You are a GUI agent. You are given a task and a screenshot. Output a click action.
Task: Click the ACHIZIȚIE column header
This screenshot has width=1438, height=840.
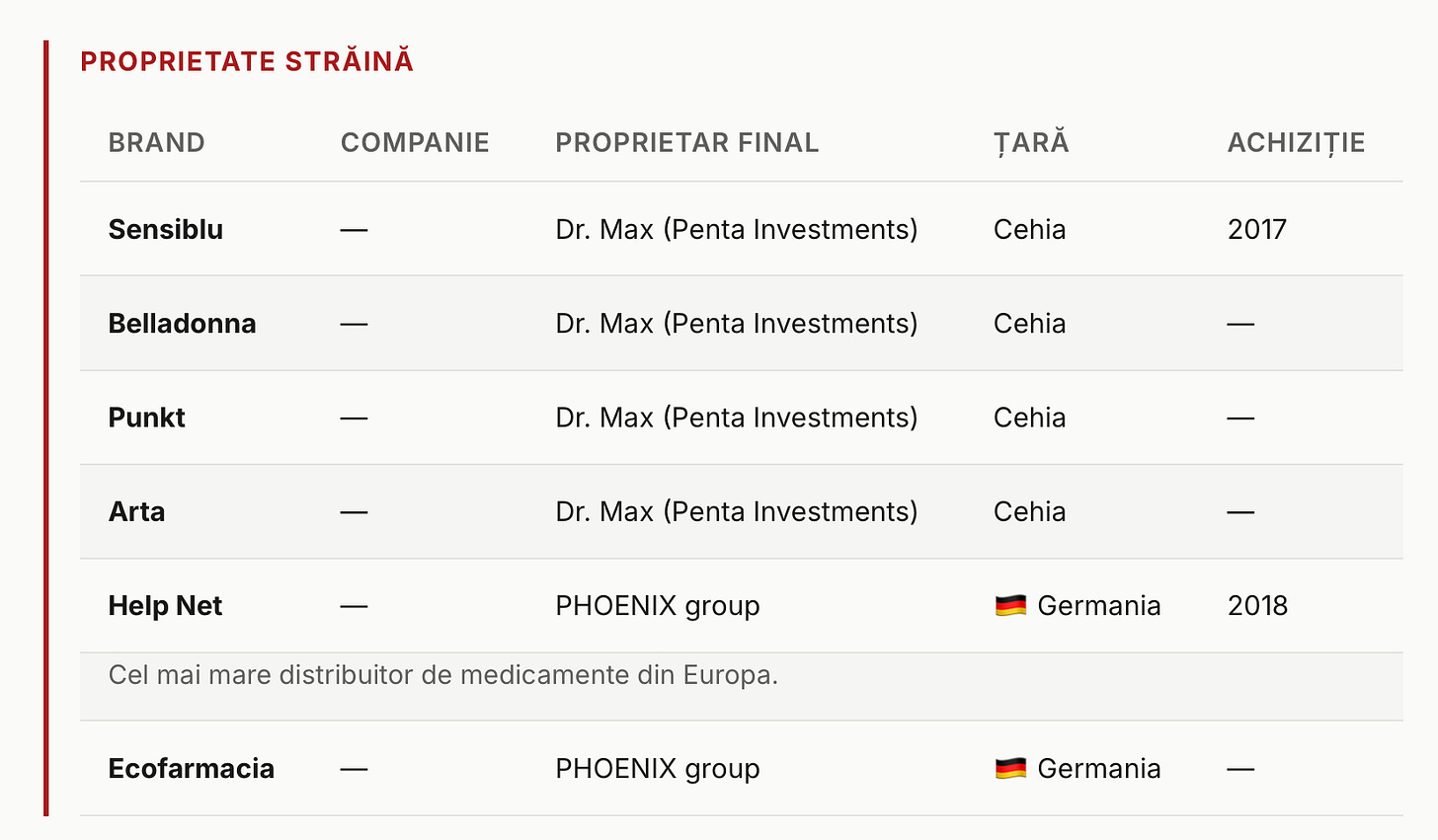pos(1296,142)
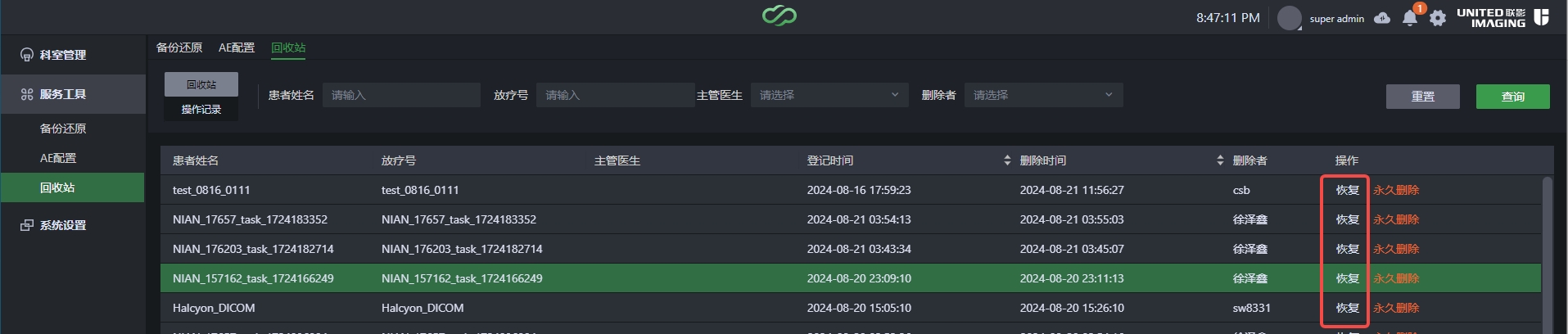The width and height of the screenshot is (1568, 334).
Task: Click the green 查询 button
Action: (1512, 97)
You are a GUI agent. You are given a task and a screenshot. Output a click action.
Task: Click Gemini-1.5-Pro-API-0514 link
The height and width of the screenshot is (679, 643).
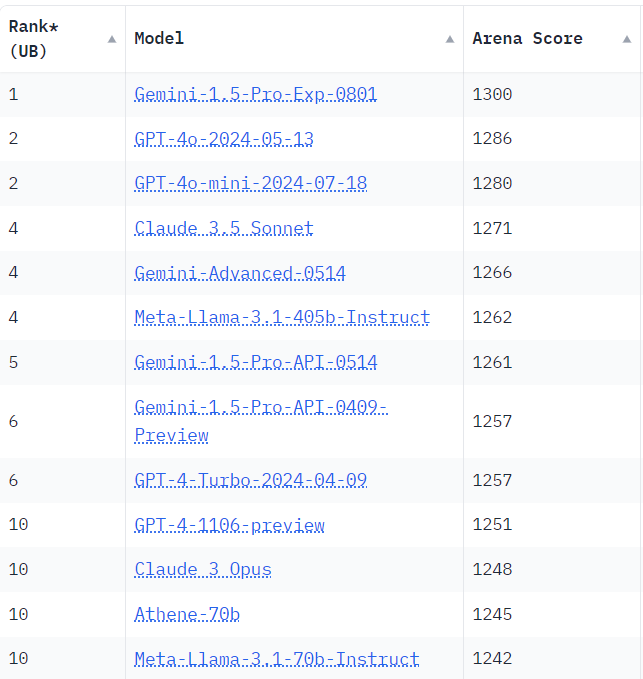click(x=255, y=362)
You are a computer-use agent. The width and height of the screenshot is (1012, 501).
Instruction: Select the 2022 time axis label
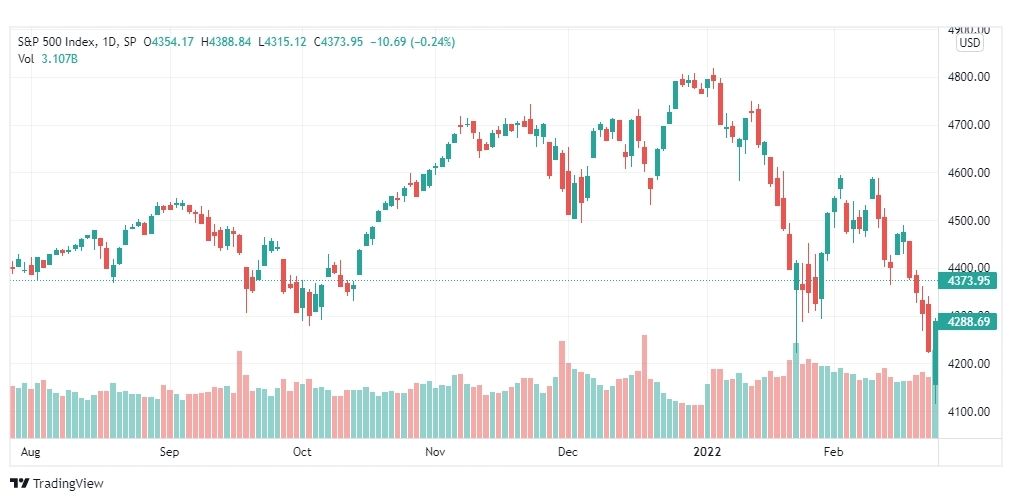tap(707, 452)
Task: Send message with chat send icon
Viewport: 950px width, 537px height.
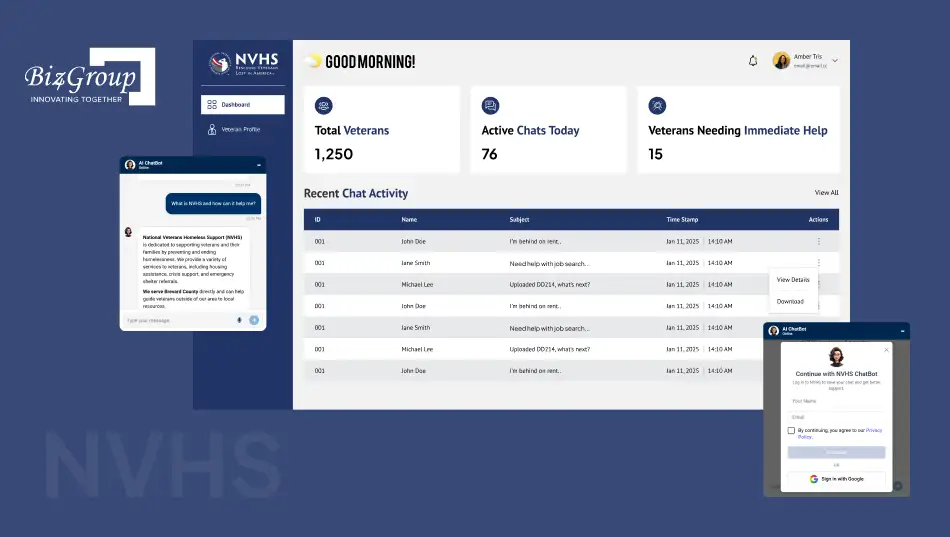Action: pos(254,320)
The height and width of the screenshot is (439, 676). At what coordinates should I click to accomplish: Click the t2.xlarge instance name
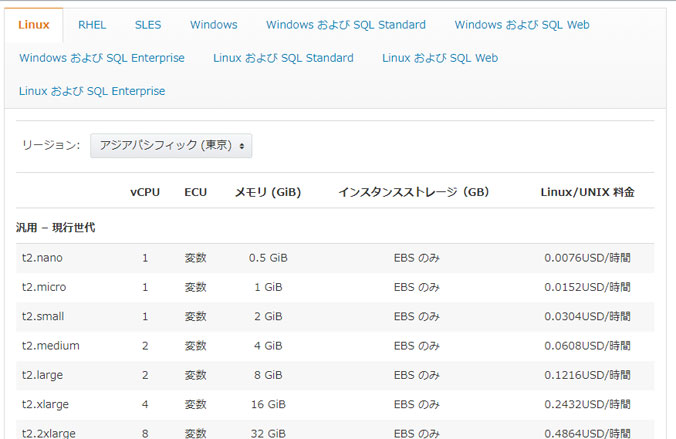[46, 405]
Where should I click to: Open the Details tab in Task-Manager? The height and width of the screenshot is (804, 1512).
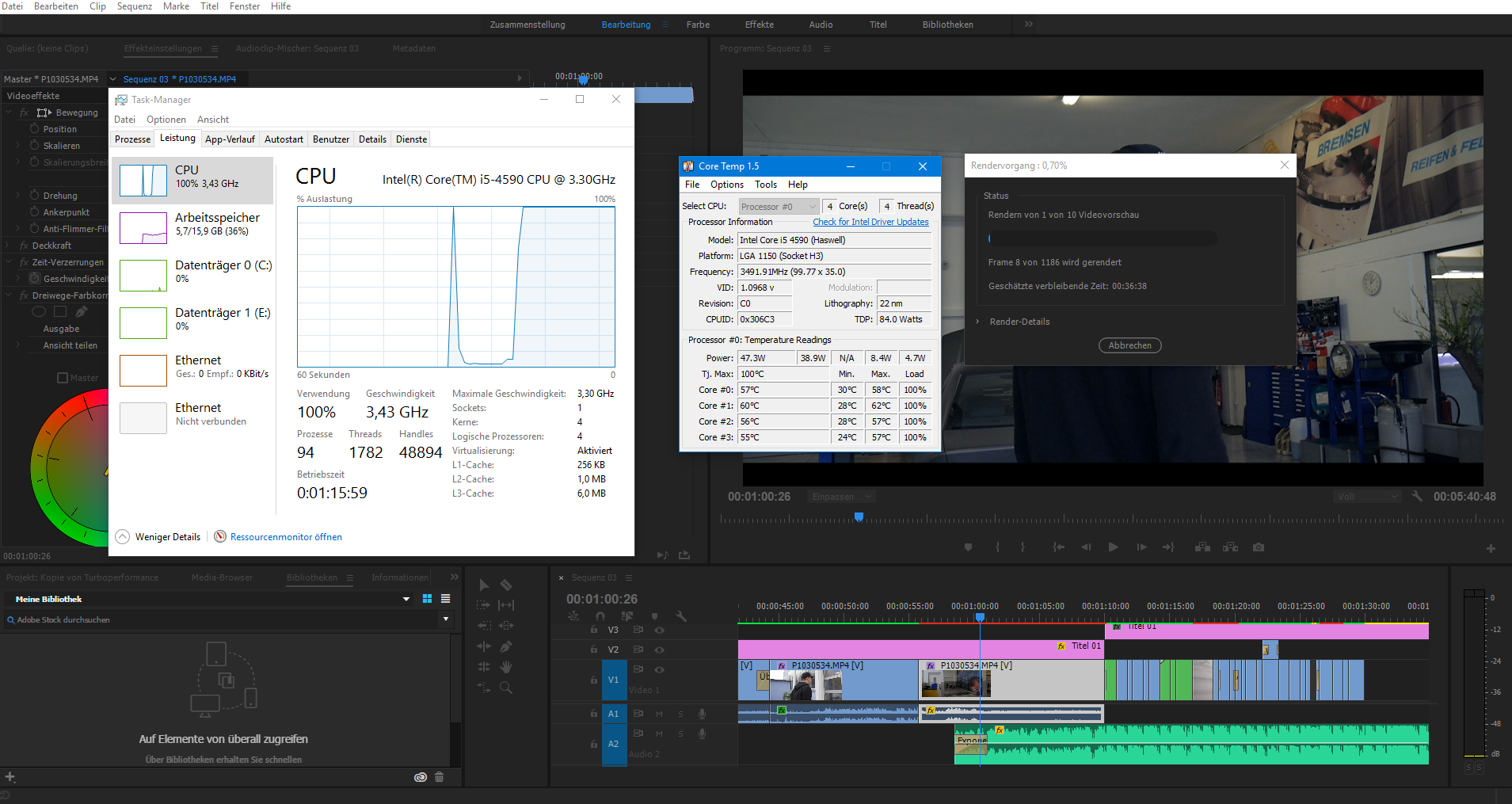pos(372,139)
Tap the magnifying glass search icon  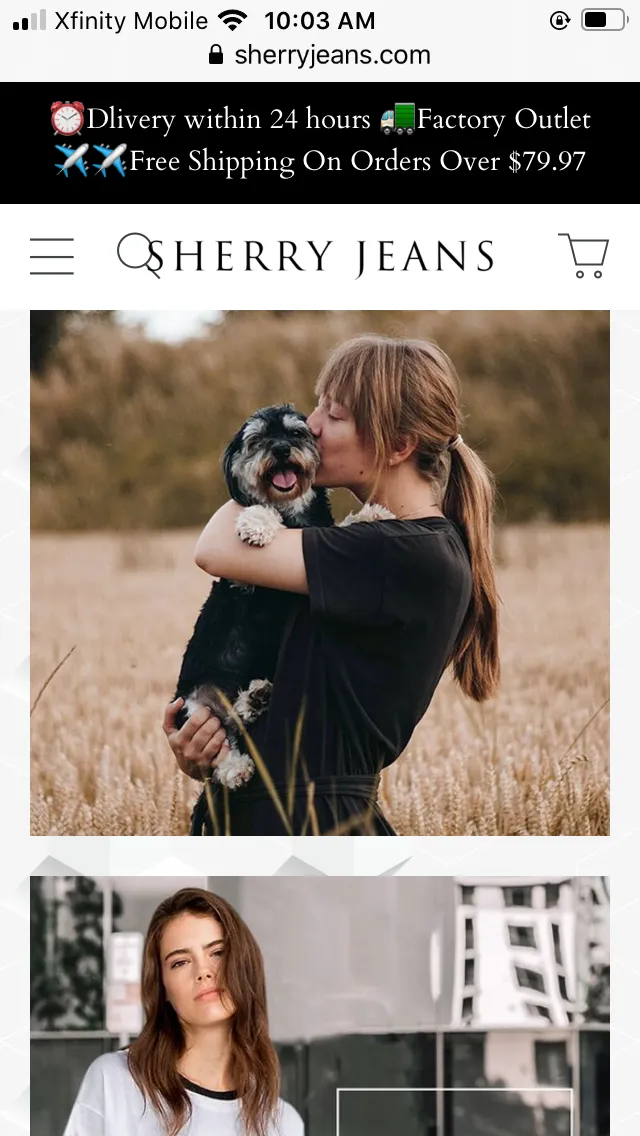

• **Problem details**
Leave out the pictures, and write out exactly the lines from the line containing "Viewport: 950px width, 537px height." through the end of the records above.

• **Answer box**
Viewport: 950px width, 537px height.
Action: pos(254,320)
The height and width of the screenshot is (439, 676). At what coordinates should I click to accomplish: Click the t2.xlarge instance name
[46, 405]
Where should I click to: Open the Details tab in Task-Manager? The height and width of the screenshot is (804, 1512).
pos(372,139)
Tap the magnifying glass search icon  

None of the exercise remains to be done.